Instruções do exercício »
1 - De acordo com o trecho sobre a história da educação, em que período e em que lugar a educação se torna um produto da Escola?
2 - Liste todas as figuras que, segundo o trecho sobre a história da educação, construíram uma arte/ciência de transmissão de saber por meio de seu esforço intelectual.

Trecho do documento »
____
Nas sociedades ditas primitivas a função de transferência de saber era de todos os indivíduos. A transferência se dava no dia a dia das pessoas, sem que houvesse alguém ou algum lugar que limitasse essa transferência. Alguns dos seres humanos conseguiram sistematizar essa forma de transferência. Deram consistência e direção a ela e possibilitaram a existência do que podemos hoje chamar de Educação.
Sacerdotes, reis, filósofos, conseguiram através de seu esforço intelectual construir uma arte/ciência de transmissão de saber, e, a partir deste saber, conseguiram deter e manter também o poder político dentro da sociedade em que estavam inseridos. E do poder político ao poder econômico. Mas somente na Idade Média, na Europa, a educação se torna um produto da Escola. A atividade de ensinar passou a desenvolver-se em espaços específicos, cuidadosamente isolados do mundo dos adultos e quase sem qualquer relação com a vida cotidiana.
Durante séculos este tipo de educação ficou reservado aos nobres e religiosos, e posteriormente, à burguesia que, na medida de sua ascensão, exigia os mesmos privilégios que detinham os aristocratas. Como os privilégios não chegavam a todos, a maior parte da sociedade não tinha qualquer vantagem em todo desenvolvimento levado pela educação. Na realidade todo, ou quase todo, desenvolvimento na Educação, foi em detrimento da maioria dos indivíduos.
____
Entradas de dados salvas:
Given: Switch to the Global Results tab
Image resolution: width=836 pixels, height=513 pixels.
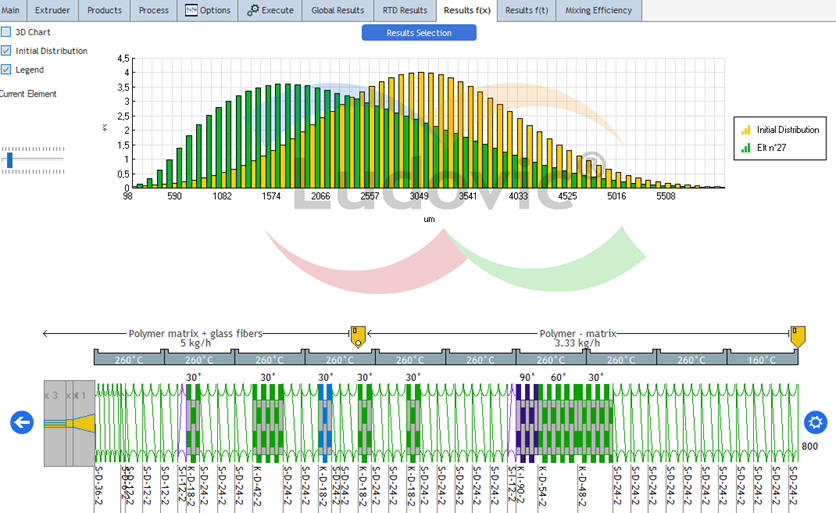Looking at the screenshot, I should pos(337,10).
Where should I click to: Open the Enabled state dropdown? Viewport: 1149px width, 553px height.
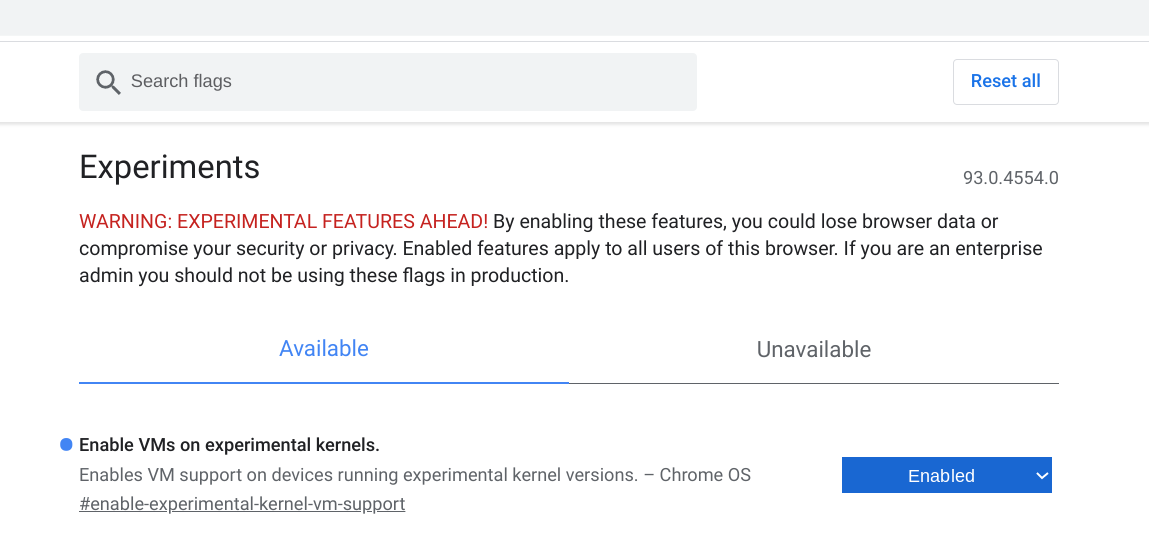(940, 476)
____
Respostas em ordem »
1 - Na Idade Média, na Europa.

2 - Sacerdotes, reis e filósofos.